Prompt: At the line containing "At what coordinates", begin an exact copy, and continue through the last line of the entries below. Leave out any pictures.

Pixel coordinate grounding data:

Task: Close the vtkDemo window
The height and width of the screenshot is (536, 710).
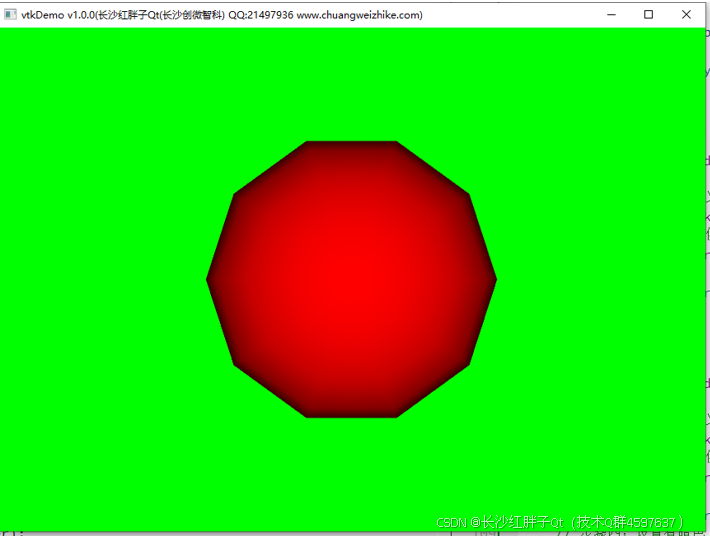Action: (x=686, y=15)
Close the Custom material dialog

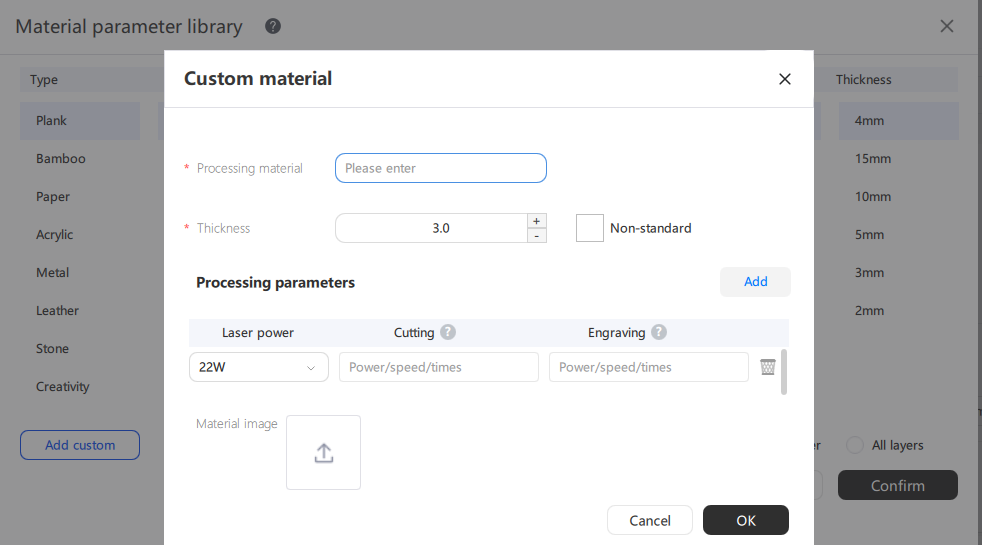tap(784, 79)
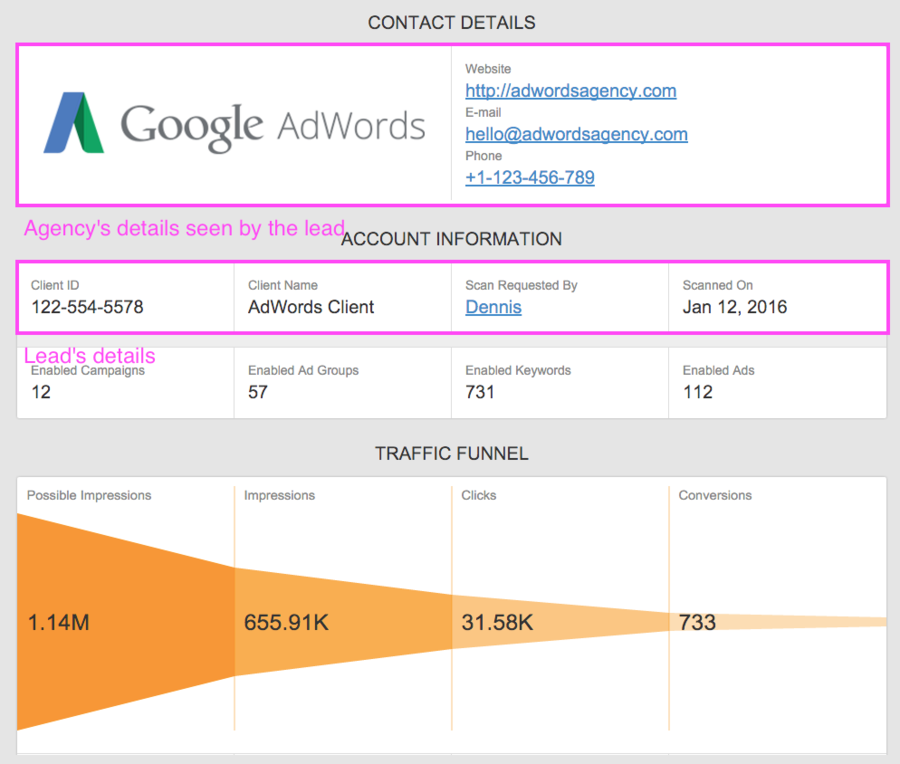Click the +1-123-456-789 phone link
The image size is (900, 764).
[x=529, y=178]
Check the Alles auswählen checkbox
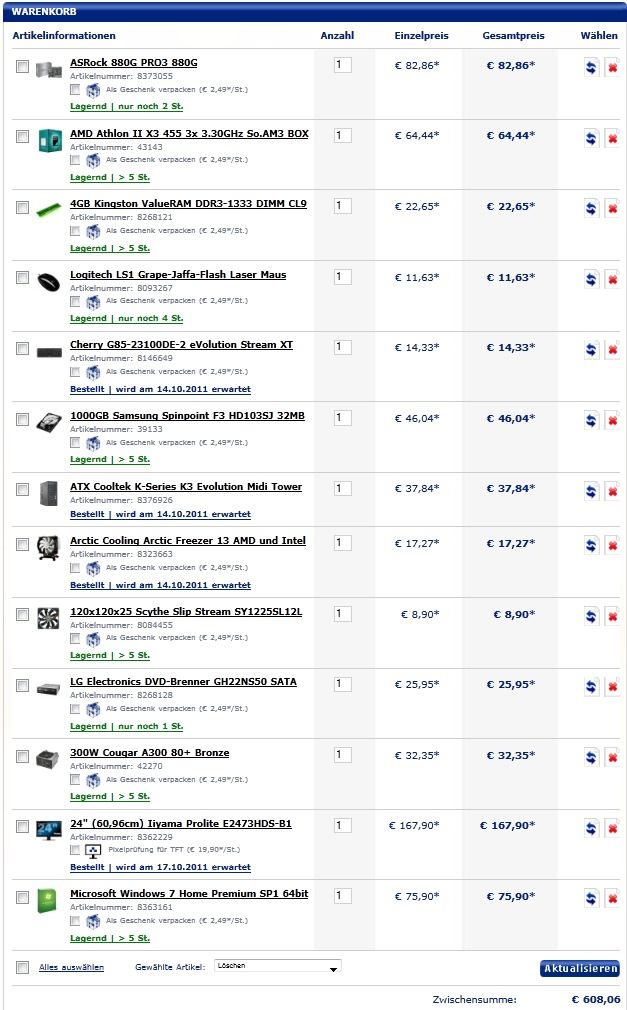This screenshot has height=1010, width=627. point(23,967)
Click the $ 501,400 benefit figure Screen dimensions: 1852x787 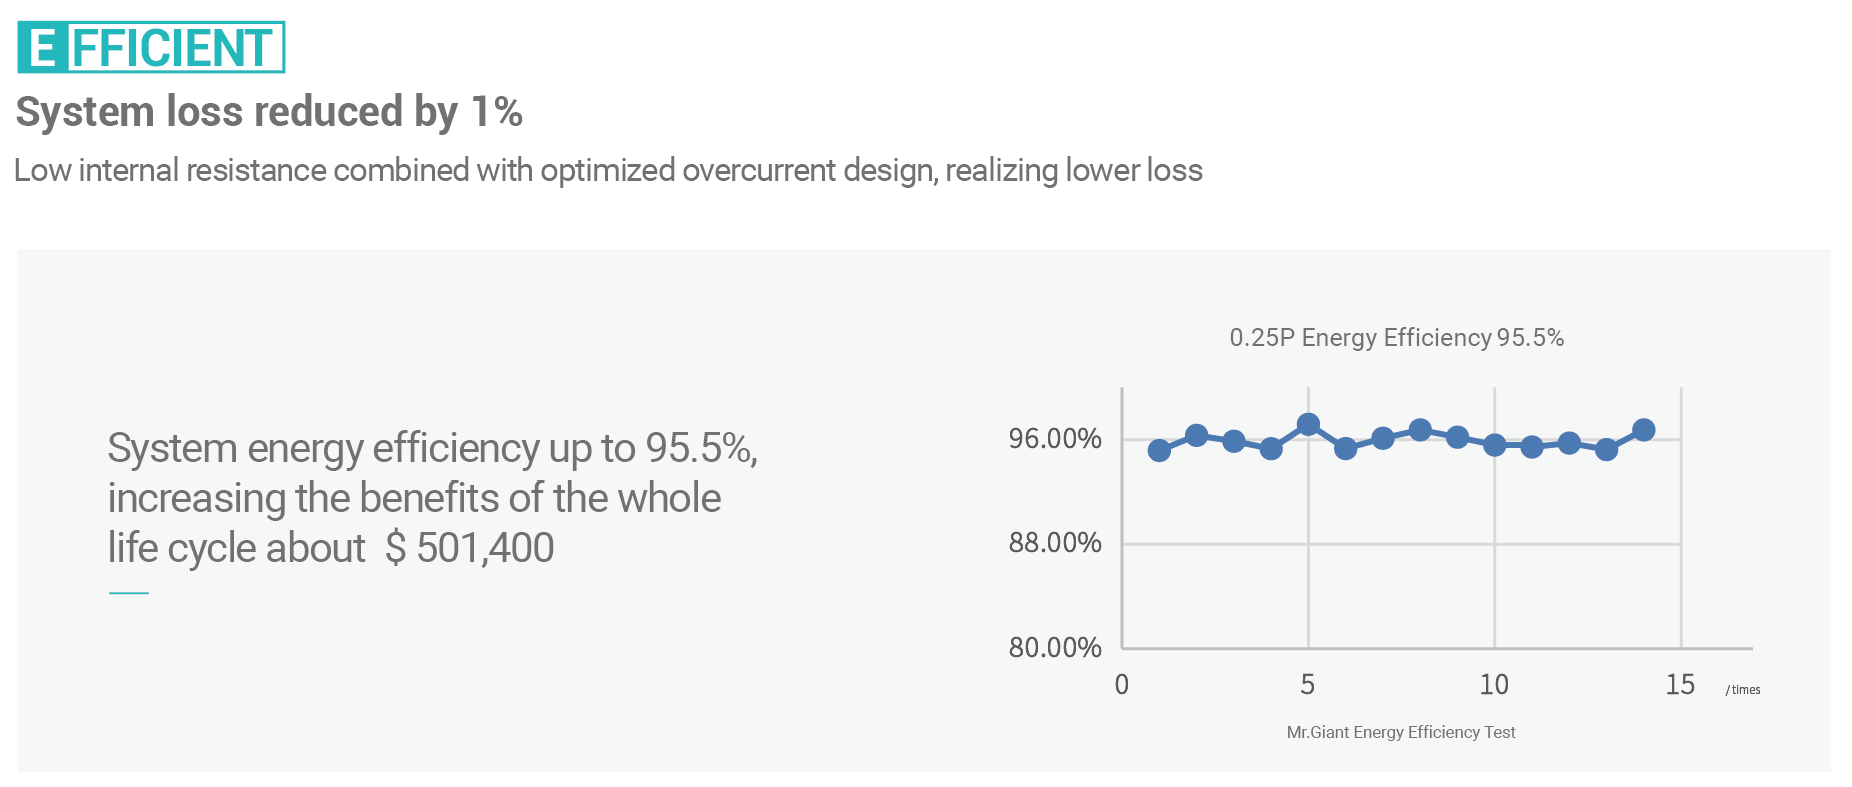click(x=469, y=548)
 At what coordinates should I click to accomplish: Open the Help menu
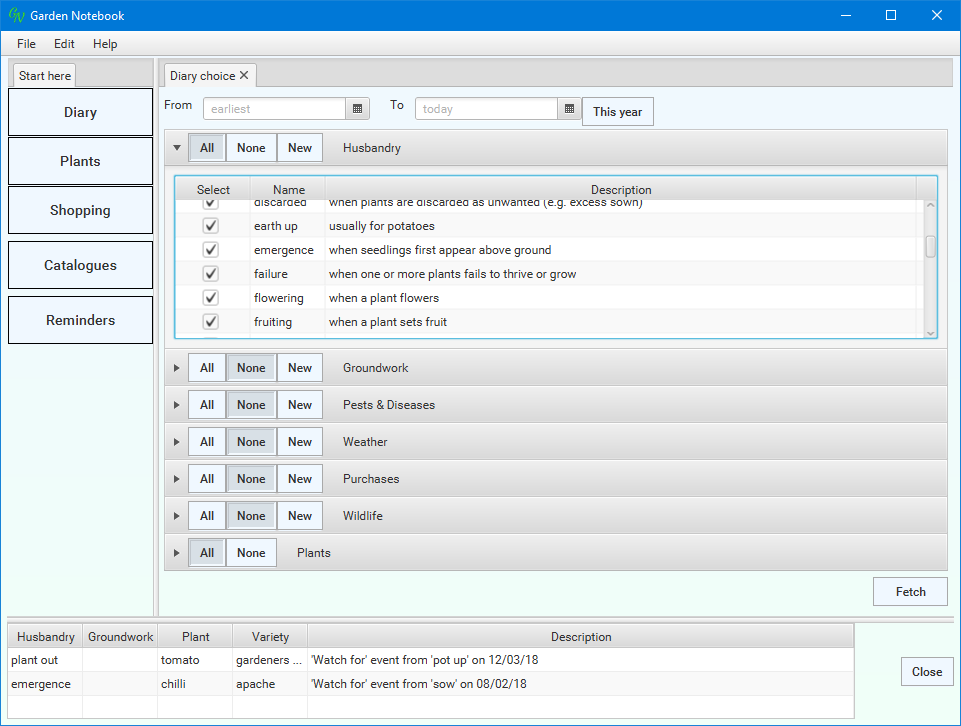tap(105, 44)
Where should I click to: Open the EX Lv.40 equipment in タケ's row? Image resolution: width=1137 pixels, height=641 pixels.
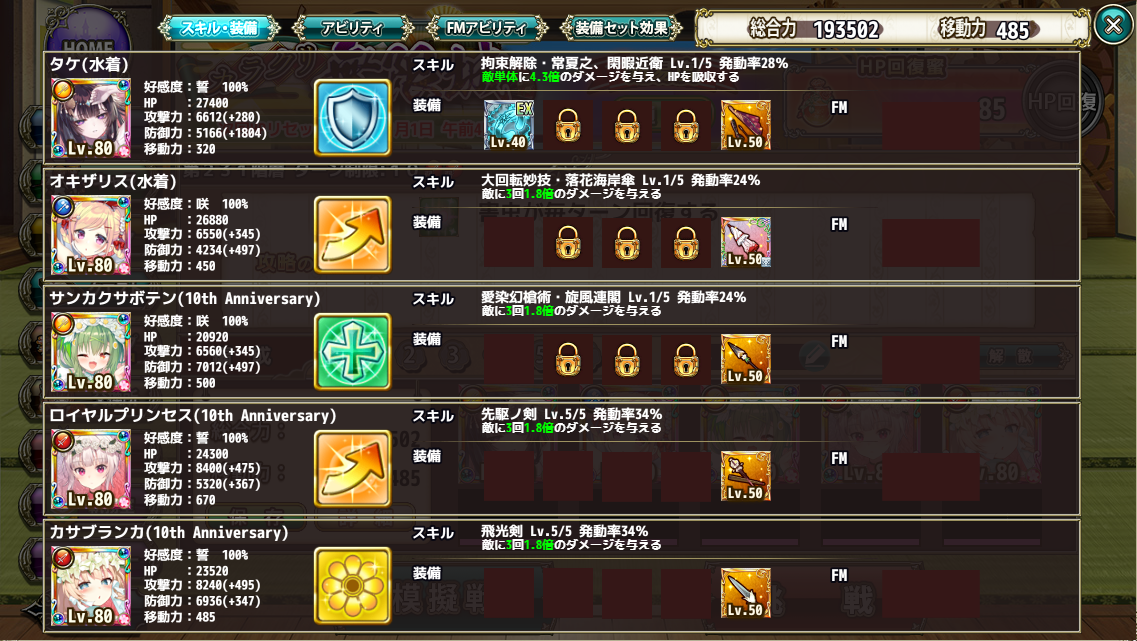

Result of this exercise:
 At what coordinates should I click to accomplish: Open the Help menu
tap(105, 44)
Where should I click to: Open the EX Lv.40 equipment in タケ's row? Image resolution: width=1137 pixels, height=641 pixels.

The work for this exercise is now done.